Write out all of the entries below again, changing every "GUI agent" to "desktop agent" and leaving everything else as it is.

*** Exercise material ***

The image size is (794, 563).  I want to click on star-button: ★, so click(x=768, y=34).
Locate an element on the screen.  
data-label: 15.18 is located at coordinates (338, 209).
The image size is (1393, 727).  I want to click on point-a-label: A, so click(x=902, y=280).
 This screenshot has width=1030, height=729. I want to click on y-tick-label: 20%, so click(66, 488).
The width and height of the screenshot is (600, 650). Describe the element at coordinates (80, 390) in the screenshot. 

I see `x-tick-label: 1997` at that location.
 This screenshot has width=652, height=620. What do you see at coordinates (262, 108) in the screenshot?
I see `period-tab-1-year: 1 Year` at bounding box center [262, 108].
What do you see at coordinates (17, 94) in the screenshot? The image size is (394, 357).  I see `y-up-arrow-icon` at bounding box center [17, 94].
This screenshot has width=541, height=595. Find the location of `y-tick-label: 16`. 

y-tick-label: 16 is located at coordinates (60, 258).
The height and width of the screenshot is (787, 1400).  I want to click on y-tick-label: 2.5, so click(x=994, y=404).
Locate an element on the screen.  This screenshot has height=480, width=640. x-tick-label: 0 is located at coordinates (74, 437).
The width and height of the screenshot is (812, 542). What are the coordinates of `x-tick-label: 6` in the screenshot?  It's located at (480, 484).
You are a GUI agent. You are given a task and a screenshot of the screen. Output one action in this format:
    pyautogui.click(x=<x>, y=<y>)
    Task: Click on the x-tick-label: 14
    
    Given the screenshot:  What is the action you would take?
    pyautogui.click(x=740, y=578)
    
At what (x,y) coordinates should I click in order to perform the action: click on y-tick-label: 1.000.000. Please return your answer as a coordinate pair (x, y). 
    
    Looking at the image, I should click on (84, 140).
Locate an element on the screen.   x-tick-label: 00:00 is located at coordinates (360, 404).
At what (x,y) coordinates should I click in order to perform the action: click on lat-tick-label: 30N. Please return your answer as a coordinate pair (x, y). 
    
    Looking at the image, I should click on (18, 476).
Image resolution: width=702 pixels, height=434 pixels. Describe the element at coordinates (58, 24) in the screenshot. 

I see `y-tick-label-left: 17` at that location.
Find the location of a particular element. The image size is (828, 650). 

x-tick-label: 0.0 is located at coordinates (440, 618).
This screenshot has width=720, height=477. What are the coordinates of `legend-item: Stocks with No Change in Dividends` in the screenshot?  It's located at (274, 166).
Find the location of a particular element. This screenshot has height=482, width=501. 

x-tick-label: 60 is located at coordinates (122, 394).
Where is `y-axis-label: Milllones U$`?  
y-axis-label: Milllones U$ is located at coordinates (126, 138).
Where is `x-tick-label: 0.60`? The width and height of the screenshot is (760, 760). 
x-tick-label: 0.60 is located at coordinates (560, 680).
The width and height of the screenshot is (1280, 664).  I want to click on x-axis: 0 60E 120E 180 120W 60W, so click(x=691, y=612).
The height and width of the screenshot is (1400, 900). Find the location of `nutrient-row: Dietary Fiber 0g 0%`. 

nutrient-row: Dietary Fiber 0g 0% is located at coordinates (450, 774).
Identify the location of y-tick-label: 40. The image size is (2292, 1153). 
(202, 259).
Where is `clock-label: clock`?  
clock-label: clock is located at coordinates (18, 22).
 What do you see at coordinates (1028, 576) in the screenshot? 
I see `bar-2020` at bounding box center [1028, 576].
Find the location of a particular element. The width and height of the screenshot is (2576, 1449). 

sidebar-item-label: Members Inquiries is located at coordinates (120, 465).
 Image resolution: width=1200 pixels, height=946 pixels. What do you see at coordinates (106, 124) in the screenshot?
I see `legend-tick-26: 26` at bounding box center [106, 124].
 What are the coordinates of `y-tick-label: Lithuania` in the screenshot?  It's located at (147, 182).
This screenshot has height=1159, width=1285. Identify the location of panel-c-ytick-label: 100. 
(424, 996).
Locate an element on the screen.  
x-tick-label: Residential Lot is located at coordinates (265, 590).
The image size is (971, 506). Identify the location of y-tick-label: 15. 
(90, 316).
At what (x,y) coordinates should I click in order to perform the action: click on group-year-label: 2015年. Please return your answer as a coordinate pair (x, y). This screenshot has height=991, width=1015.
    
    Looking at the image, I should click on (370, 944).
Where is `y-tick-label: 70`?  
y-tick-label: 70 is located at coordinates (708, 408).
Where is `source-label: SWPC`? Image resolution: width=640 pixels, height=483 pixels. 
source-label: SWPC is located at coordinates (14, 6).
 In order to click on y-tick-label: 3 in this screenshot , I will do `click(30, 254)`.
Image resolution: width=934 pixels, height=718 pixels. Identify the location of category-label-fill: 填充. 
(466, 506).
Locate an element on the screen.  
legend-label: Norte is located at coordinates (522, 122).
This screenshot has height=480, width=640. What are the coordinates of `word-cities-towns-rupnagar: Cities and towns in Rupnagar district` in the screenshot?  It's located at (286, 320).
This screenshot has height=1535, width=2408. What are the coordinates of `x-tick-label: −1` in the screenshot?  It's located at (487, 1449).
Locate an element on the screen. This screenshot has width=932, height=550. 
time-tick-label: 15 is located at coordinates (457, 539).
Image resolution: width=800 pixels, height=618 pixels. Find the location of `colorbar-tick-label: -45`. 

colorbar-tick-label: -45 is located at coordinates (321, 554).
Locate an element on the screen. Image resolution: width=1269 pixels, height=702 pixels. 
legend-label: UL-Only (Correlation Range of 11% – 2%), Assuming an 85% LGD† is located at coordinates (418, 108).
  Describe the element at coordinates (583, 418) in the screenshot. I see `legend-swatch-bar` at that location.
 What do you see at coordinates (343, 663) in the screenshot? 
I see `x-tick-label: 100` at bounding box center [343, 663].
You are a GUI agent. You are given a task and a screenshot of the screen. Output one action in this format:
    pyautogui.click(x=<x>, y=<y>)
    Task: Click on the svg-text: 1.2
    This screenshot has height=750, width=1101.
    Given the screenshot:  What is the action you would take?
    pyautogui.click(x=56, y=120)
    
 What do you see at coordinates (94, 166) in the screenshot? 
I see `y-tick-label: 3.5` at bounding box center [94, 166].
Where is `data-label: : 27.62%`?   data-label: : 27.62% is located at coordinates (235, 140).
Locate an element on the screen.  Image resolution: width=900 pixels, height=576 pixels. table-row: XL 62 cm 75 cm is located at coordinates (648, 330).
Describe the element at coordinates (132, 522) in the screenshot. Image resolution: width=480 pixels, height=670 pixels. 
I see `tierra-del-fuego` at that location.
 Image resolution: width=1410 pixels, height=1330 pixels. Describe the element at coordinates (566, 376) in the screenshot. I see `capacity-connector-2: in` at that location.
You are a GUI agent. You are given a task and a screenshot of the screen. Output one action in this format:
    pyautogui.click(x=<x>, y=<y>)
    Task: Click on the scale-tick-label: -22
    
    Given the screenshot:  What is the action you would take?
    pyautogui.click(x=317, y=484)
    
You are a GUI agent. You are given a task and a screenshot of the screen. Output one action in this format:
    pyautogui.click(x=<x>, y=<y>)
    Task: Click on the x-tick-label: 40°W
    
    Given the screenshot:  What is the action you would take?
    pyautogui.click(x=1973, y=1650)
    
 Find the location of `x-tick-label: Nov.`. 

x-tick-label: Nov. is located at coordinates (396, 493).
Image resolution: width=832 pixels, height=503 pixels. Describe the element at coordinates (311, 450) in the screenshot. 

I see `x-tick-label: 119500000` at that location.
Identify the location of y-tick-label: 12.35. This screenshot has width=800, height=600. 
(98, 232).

*** End of Exercise material ***

=== Response to this task ===
The image size is (794, 563).  I want to click on star-button: ★, so click(x=768, y=34).
Locate an element on the screen.  
data-label: 15.18 is located at coordinates (338, 209).
The image size is (1393, 727).  I want to click on point-a-label: A, so click(x=902, y=280).
 This screenshot has width=1030, height=729. I want to click on y-tick-label: 20%, so click(66, 488).
The width and height of the screenshot is (600, 650). Describe the element at coordinates (80, 390) in the screenshot. 

I see `x-tick-label: 1997` at that location.
 This screenshot has width=652, height=620. What do you see at coordinates (262, 108) in the screenshot?
I see `period-tab-1-year: 1 Year` at bounding box center [262, 108].
What do you see at coordinates (17, 94) in the screenshot? The image size is (394, 357).  I see `y-up-arrow-icon` at bounding box center [17, 94].
This screenshot has width=541, height=595. Find the location of `y-tick-label: 16`. 

y-tick-label: 16 is located at coordinates (60, 258).
The height and width of the screenshot is (787, 1400).  I want to click on y-tick-label: 2.5, so click(x=994, y=404).
Locate an element on the screen.  This screenshot has height=480, width=640. x-tick-label: 0 is located at coordinates (74, 437).
The width and height of the screenshot is (812, 542). What are the coordinates of `x-tick-label: 6` in the screenshot?  It's located at (480, 484).
You are a desktop agent. You are given a task and a screenshot of the screen. Output one action in this format:
    pyautogui.click(x=<x>, y=<y>)
    Task: Click on the x-tick-label: 14
    
    Given the screenshot:  What is the action you would take?
    pyautogui.click(x=740, y=578)
    
At what (x,y) coordinates should I click in order to perform the action: click on y-tick-label: 1.000.000. Please return your answer as a coordinate pair (x, y). 
    
    Looking at the image, I should click on (84, 140).
Locate an element on the screen.   x-tick-label: 00:00 is located at coordinates (360, 404).
At what (x,y) coordinates should I click in order to perform the action: click on lat-tick-label: 30N. Please return your answer as a coordinate pair (x, y). 
    
    Looking at the image, I should click on (18, 476).
Image resolution: width=702 pixels, height=434 pixels. Describe the element at coordinates (58, 24) in the screenshot. 

I see `y-tick-label-left: 17` at that location.
Find the location of a particular element. The image size is (828, 650). 

x-tick-label: 0.0 is located at coordinates (440, 618).
This screenshot has width=720, height=477. What are the coordinates of `legend-item: Stocks with No Change in Dividends` in the screenshot?  It's located at (274, 166).
Find the location of a particular element. This screenshot has height=482, width=501. 

x-tick-label: 60 is located at coordinates (122, 394).
Where is `y-axis-label: Milllones U$`?  
y-axis-label: Milllones U$ is located at coordinates (126, 138).
Where is `x-tick-label: 0.60`? The width and height of the screenshot is (760, 760). 
x-tick-label: 0.60 is located at coordinates (560, 680).
The width and height of the screenshot is (1280, 664).  I want to click on x-axis: 0 60E 120E 180 120W 60W, so click(x=691, y=612).
The height and width of the screenshot is (1400, 900). Find the location of `nutrient-row: Dietary Fiber 0g 0%`. 

nutrient-row: Dietary Fiber 0g 0% is located at coordinates (450, 774).
Identify the location of y-tick-label: 40. The image size is (2292, 1153). 
(202, 259).
Where is `clock-label: clock`?  
clock-label: clock is located at coordinates (18, 22).
 What do you see at coordinates (1028, 576) in the screenshot? 
I see `bar-2020` at bounding box center [1028, 576].
Find the location of a particular element. The width and height of the screenshot is (2576, 1449). 

sidebar-item-label: Members Inquiries is located at coordinates (120, 465).
 Image resolution: width=1200 pixels, height=946 pixels. What do you see at coordinates (106, 124) in the screenshot?
I see `legend-tick-26: 26` at bounding box center [106, 124].
 What are the coordinates of `y-tick-label: Lithuania` in the screenshot?  It's located at (147, 182).
This screenshot has height=1159, width=1285. Identify the location of panel-c-ytick-label: 100. 
(424, 996).
Locate an element on the screen.  
x-tick-label: Residential Lot is located at coordinates (265, 590).
The image size is (971, 506). Identify the location of y-tick-label: 15. 
(90, 316).
At what (x,y) coordinates should I click in order to perform the action: click on group-year-label: 2015年. Please return your answer as a coordinate pair (x, y). This screenshot has height=991, width=1015.
    
    Looking at the image, I should click on (370, 944).
Where is `y-tick-label: 70`?  
y-tick-label: 70 is located at coordinates (708, 408).
Where is `source-label: SWPC`? Image resolution: width=640 pixels, height=483 pixels. 
source-label: SWPC is located at coordinates (14, 6).
 In order to click on y-tick-label: 3 in this screenshot , I will do `click(30, 254)`.
Image resolution: width=934 pixels, height=718 pixels. Identify the location of category-label-fill: 填充. 
(466, 506).
Locate an element on the screen.  
legend-label: Norte is located at coordinates (522, 122).
This screenshot has height=480, width=640. What are the coordinates of `word-cities-towns-rupnagar: Cities and towns in Rupnagar district` in the screenshot?  It's located at (286, 320).
This screenshot has height=1535, width=2408. What are the coordinates of `x-tick-label: −1` in the screenshot?  It's located at (487, 1449).
Locate an element on the screen. This screenshot has width=932, height=550. 
time-tick-label: 15 is located at coordinates (457, 539).
Image resolution: width=800 pixels, height=618 pixels. Find the location of `colorbar-tick-label: -45`. 

colorbar-tick-label: -45 is located at coordinates (321, 554).
Locate an element on the screen. Image resolution: width=1269 pixels, height=702 pixels. 
legend-label: UL-Only (Correlation Range of 11% – 2%), Assuming an 85% LGD† is located at coordinates (418, 108).
  Describe the element at coordinates (583, 418) in the screenshot. I see `legend-swatch-bar` at that location.
 What do you see at coordinates (343, 663) in the screenshot? 
I see `x-tick-label: 100` at bounding box center [343, 663].
You are a desktop agent. You are given a task and a screenshot of the screen. Output one action in this format:
    pyautogui.click(x=<x>, y=<y>)
    Task: Click on the svg-text: 1.2
    This screenshot has height=750, width=1101.
    Given the screenshot:  What is the action you would take?
    pyautogui.click(x=56, y=120)
    
 What do you see at coordinates (94, 166) in the screenshot? 
I see `y-tick-label: 3.5` at bounding box center [94, 166].
Where is `data-label: : 27.62%`?   data-label: : 27.62% is located at coordinates (235, 140).
Locate an element on the screen.  Image resolution: width=900 pixels, height=576 pixels. table-row: XL 62 cm 75 cm is located at coordinates (648, 330).
Describe the element at coordinates (132, 522) in the screenshot. Image resolution: width=480 pixels, height=670 pixels. 
I see `tierra-del-fuego` at that location.
 Image resolution: width=1410 pixels, height=1330 pixels. Describe the element at coordinates (566, 376) in the screenshot. I see `capacity-connector-2: in` at that location.
You are a desktop agent. You are given a task and a screenshot of the screen. Output one action in this format:
    pyautogui.click(x=<x>, y=<y>)
    Task: Click on the scale-tick-label: -22
    
    Given the screenshot:  What is the action you would take?
    pyautogui.click(x=317, y=484)
    
You are a desktop agent. You are given a task and a screenshot of the screen. Output one action in this format:
    pyautogui.click(x=<x>, y=<y>)
    Task: Click on the x-tick-label: 40°W
    
    Given the screenshot:  What is the action you would take?
    pyautogui.click(x=1973, y=1650)
    
 Find the location of `x-tick-label: Nov.`. 

x-tick-label: Nov. is located at coordinates (396, 493).
Image resolution: width=832 pixels, height=503 pixels. Describe the element at coordinates (311, 450) in the screenshot. 

I see `x-tick-label: 119500000` at that location.
Identify the location of y-tick-label: 12.35. This screenshot has width=800, height=600. 
(98, 232).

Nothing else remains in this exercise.